AI Article Synopsis

  • LX are a type of eicosanoid derived from arachidonic acid via lipoxygenase transformation and have strong anti-inflammatory properties.
  • Although previous studies demonstrated their presence in biological contexts, limited research has been conducted on their clinical implications, particularly regarding their urinary excretion using LXA(4) ELISA kits that suffered from specificity issues.
  • The development of a new extraction method has improved the detection of LXA(4) in urine, revealing for the first time the presence of immunoreactive LXA(4) in healthy individuals and paving the way for further clinical research into these compounds.

Article Abstract

LX are tetraene-containing eicosanoids generated by lipoxygenase (LO) transformation of arachidonic acid (Serhan and Romano, 1995). LX possess potent anti-inflammatory activity in vivo, and temporal biosynthesis of LX, concurrent with spontaneous resolution, has been observed during exudate formation (Levy et al, 2001). Limited results are currently available on the involvement of LX in clinical settings. Recently, a rabbit anti-LXA(4) antiserum has been raised to produce an enzyme-linked immunosorbent assay (ELISA) kit for LXA(4) (Levy et al, 1993).
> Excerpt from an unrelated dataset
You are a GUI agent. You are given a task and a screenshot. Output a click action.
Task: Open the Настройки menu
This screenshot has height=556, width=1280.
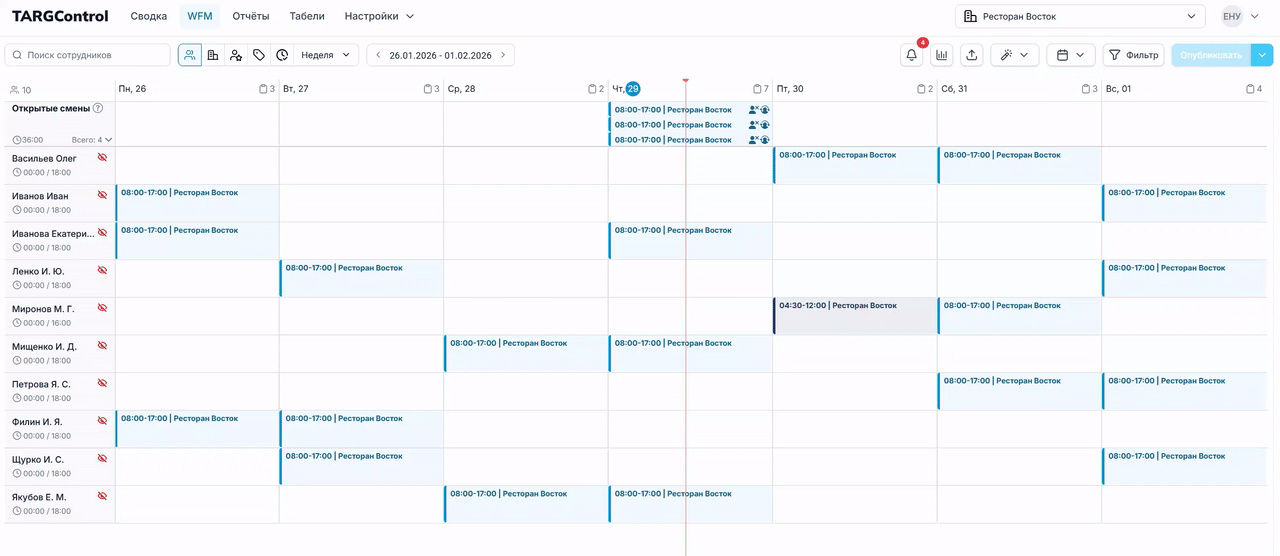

Although specific and accurate with isolated cells, this kit has not been tested with complex biological matrix such as urine. Initial attempts to determine urinary excretion of LXA(4) using the LXA(4) ELISA kit were unsuccessful because of high unspecific absorbance readings. In this report, we show that the LXA(4) extraction procedure indicated in the ELISA kit is inadequate for urinary measurements of immunoreactive (i)LXA(4). We present the development of a new extraction technique, more selective for LX, that abolishes background contamination and minimizes the unspecific readings. Using this method, we show for the first time that urine from healthy subjects contain (i)LXA(4) material and identify a urinary tetraene with the physical properties of a LXA(4) metabolite. Although reliable methods have been previously established to quantitate LXA(4) from whole blood (Brezinski et al, 1992), the present extraction technique, which optimizes for LXA(4) recovery from human urine, represents a substantial achievement for LX investigation and may open a new avenue of clinical studies on LXA(4).